Palestinian security officials said Deif was lightly wounded, despite Hamas claims he had escaped harm.
The strike destroyed a two-story house in the Sheik Radwan neighborhood, a Hamas stronghold in Gaza City. Rescue workers pulled from the rubble the mangled body of a child, clad in a red-T shirt, whose head was blown open by the blast and whose lower body was torn off.
Rami Samour, 25, who lived nearby, said the blast was so powerful that it blew the mutilated body of a woman into a neighboring house.
Rescue workers placed body parts into bags, as other people sat on the ground, apparently in shock.
The house belonged to Hamas activist Dr. Nabil Abu Salmiyeh, a lecturer at Gaza City's Islamic University.
Palestinian hospital officials said Abu Salmiyeh, his wife and seven of their nine children were killed, and rescue workers said four people were still missing. The dead children ranged in age from 4 to 18, with the oldest suffering from a physical handicap, medical officials said.
Hospital officials said 37 people were wounded, three of them seriously.
Israel said leaders of the Hamas military wing, including Deif, were meeting in Abu Samiyeh's home, and accused the militants of using civilians as a shield.

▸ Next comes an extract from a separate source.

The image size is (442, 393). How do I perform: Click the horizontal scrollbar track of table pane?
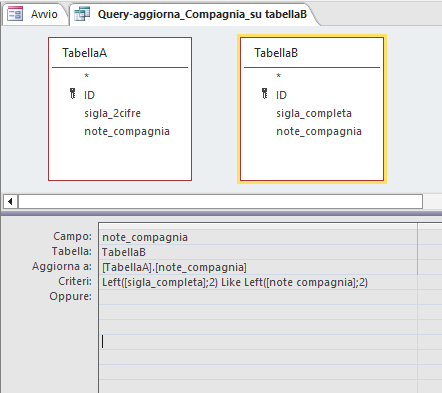click(x=220, y=202)
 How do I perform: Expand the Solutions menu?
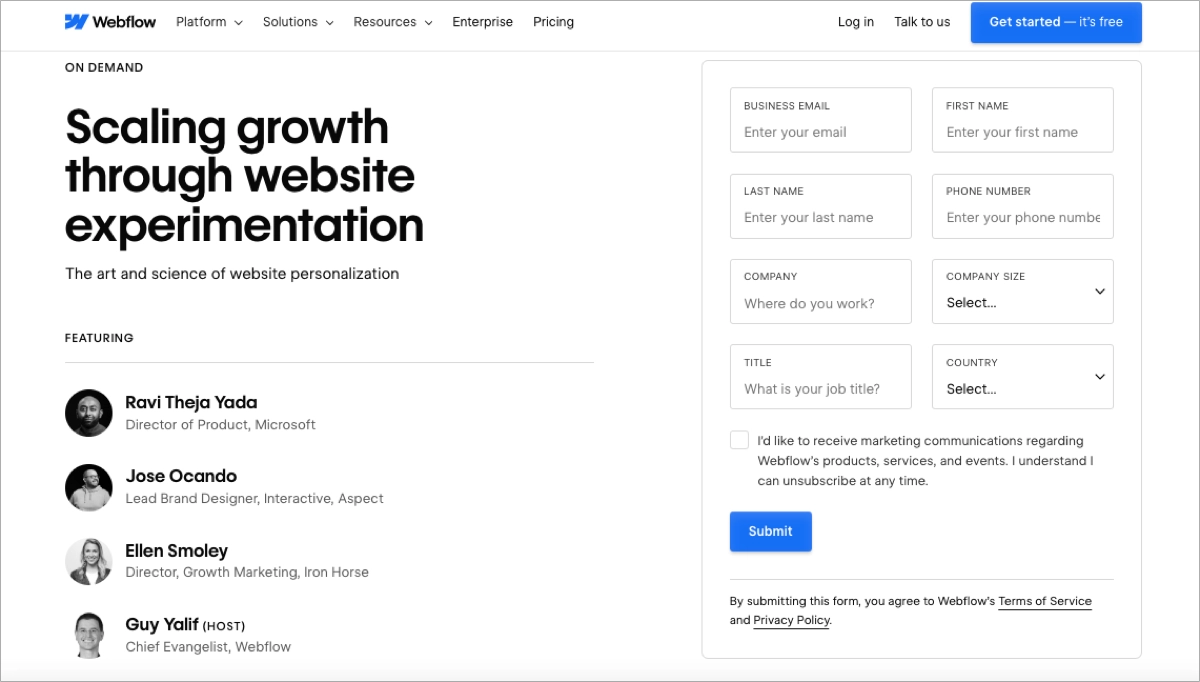coord(297,21)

"Israel is compelled to take action against those planning to unleash lethal terror attacks against Israeli citizens," said David Baker, an official in the office of Israeli Prime Minister Ehud Olmert. "Palestinian terrorist leaders continue to take refuge amongst and hide behind their own civilians."
Jittery Hamas activists carefully inspected the bodies being brought into the hospital. At daybreak they disclosed that Raad Saed, a senior Gaza commander, was wounded and is being treated at a secret location.
Israel Army Radio said Ahmed Ghandour, a Gaza commander involved in the June 25 Palestinian militant raid in which an Israeli soldier was captured, also was inside the house and seriously wounded.
More than 60 Palestinians have been killed in the offensive, most of them gunmen, but about a dozen have been civilians. One Israeli soldier also has died, shot by fellow troops.
Abu Obeideh, spokesman for Hamas' military wing, issued an unusually strong condemnation, using language employed only when Israel has assassinated top Hamas leaders. "We will make the leaders of the Zionist regime regret this Nazi crime," he said.
He later told The Associated Press that the attack would "change all standards, opening new options that never have been used."
Security officials said Israel dropped a 550 pound bomb on the building, which collapsed from the force of the blast, burying people under the rubble.
Palestinian rescue teams dodged broken water pipes and electricity wires searching the rubble with bulldozers, shovels and their hands and to get to injured people screaming for help.
The house next door, set on stilts, leaned precariously. All the windows in the surrounding houses were blown out, and some walls were pocked with small shrapnel holes.
Earlier in the day, Israel sent tanks and troops into southern Gaza, expanding the two-week-old operation.
Soldiers rolled into Gaza from the Kissufim crossing, once the main access point to Jewish settlements, and an access road 2.5 miles to the south, near city of Khan Younis and town of Deir al-Balah.
Troops also entered Israel's former Gush Katif settlement bloc, evacuated when Israel ended its 38-year occupation of Gaza last summer. Backed by tanks, they took control of Gaza's main north-south road, cutting the coastal strip in two.
A Palestinian policeman was killed and another wounded in an exchange of fire with Israeli forces at an outlying police post near Kissufim, Palestinian hospital officials said. In an airstrike near Kissufim, a commander of the Hamas-linked Popular Resistance Committee was killed, Palestinian security officials said.